My ethics are not that of the upper middle class in which I currently find myself ensconced. I have always been an advocate for the underdog for a number of reasons, not the least of which are the years I spent struggling hand to mouth. Yet I am most certainly and intellectual and bit of a snob….what the fuck am I suppose to do with that? I fit in neither realm. The “Haves” offend me with their greed but I do not blend with the “Have Nots” as my vocabulary and interests betray my over education.

I long to wander the globe yet love things that tie me to one place. My animals are essential to my well being, horses especially. How do you satisfy wanderlust while needing the connection in the human equine bond? Or is it merely the connection I need? If I had full time with a human the depth of connection that one creates in that non-verbal bond and partnership with a horse would I be happy? Or is it specific to the species?

(This brings up the question as to whether horse people seek a bond that they never learned to create with humans…but that’s another post entirely).

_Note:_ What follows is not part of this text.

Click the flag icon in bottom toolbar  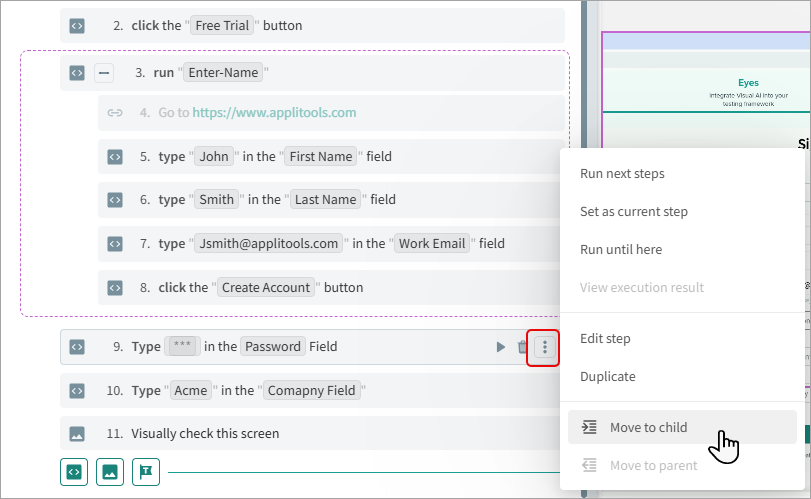click(x=146, y=471)
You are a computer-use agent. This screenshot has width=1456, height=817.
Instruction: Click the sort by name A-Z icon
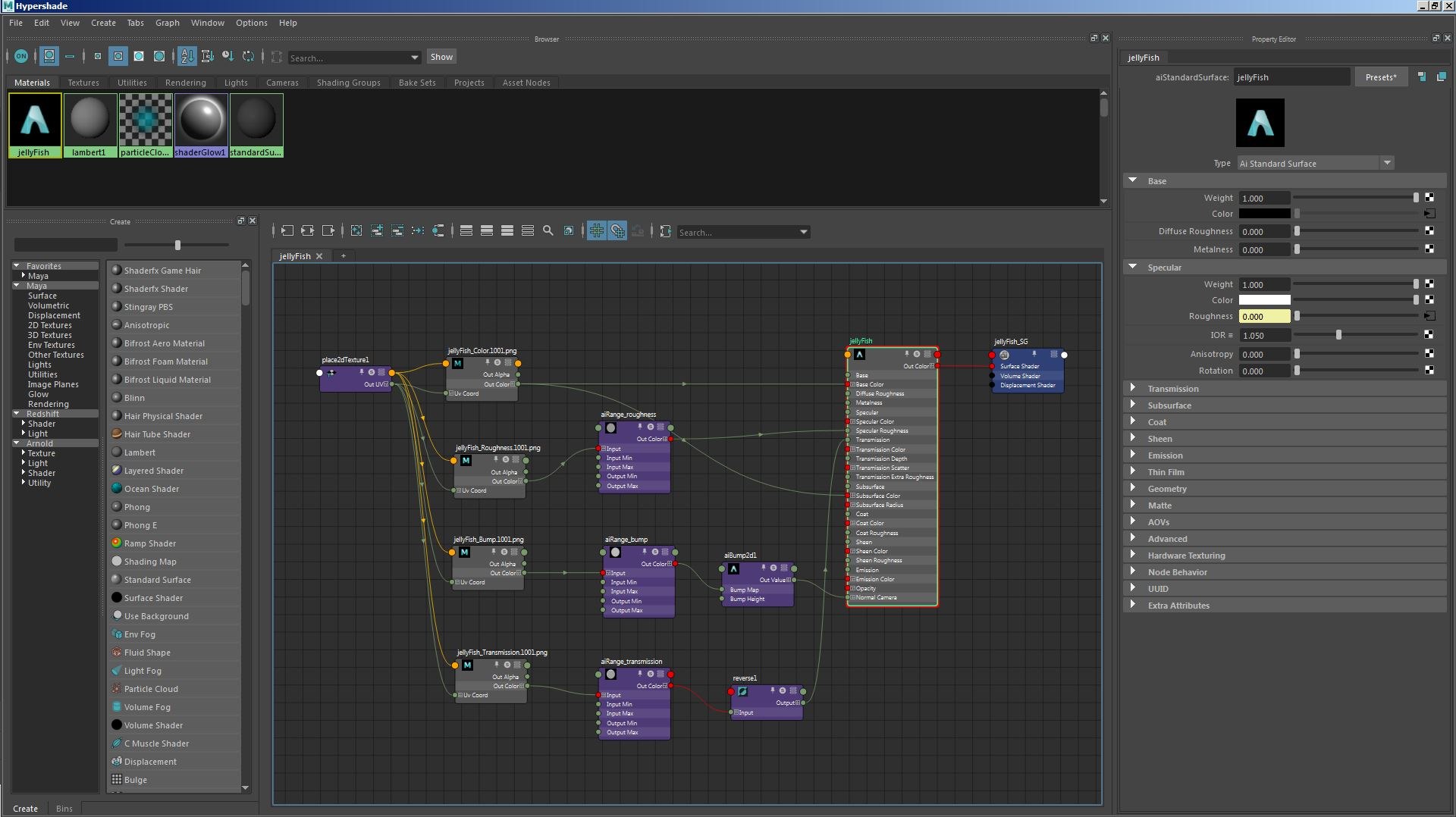[187, 57]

All of this leads me of course to Maitre and asking myself what do I really want… what do I NEED. Our non-verbal connection is sublime. Our emotional needs line up beautifully. Our ability to communicate and face down difficulties between us is rock solid. These are most definitely needs of mine. But I have other needs as well and here is where I struggle. Mostly I struggle that in my desire to continue to have those needs met (even potentially full time) that I will try to make him into someone he is not. I love him too much to do that and in the long run we would both be miserable.

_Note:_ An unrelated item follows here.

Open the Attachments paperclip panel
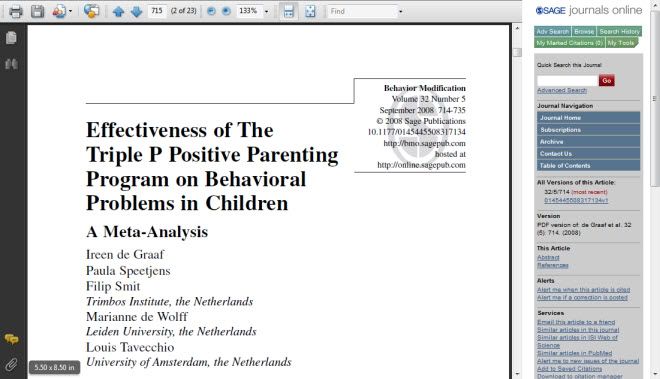Image resolution: width=660 pixels, height=379 pixels. (x=11, y=364)
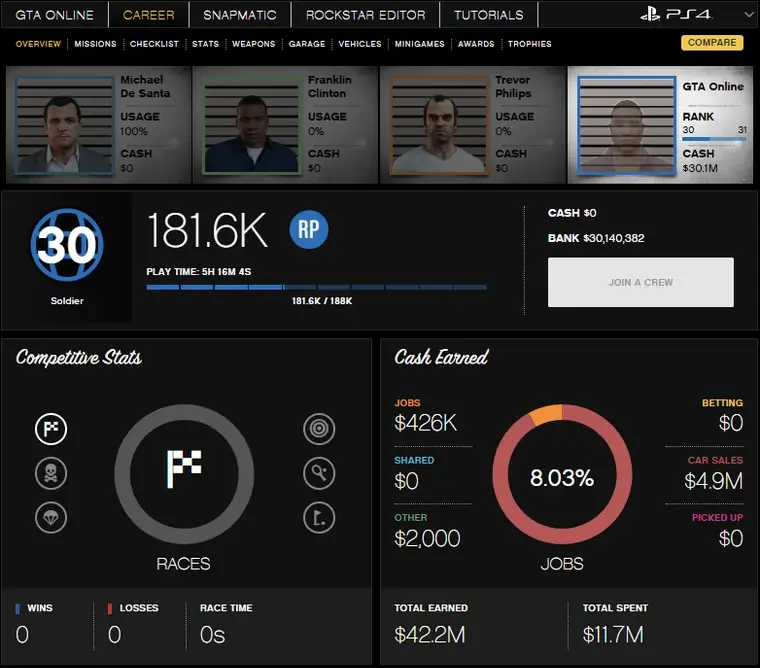Click the Join a Crew button
Image resolution: width=760 pixels, height=668 pixels.
tap(640, 282)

Yet I look at my current situation and I see the opposite. I choose to stay in a relationship in which my intimacy needs (both emotional and sexual) are barely met, if that. I see myself trying to make him into something they are not emotionally. He does not need emotional connection, he does not need sex and he certainly does not need power-exchange. I might be able to live without the last if I had the first two but I don’t.

So am I a coward and a hypocrite because I can’t bring myself to leave a comfortable upper middle class existence in favor of the potential for emotional fulfillment? Or is that I simply don’t know myself?

But oh to have it all in one place!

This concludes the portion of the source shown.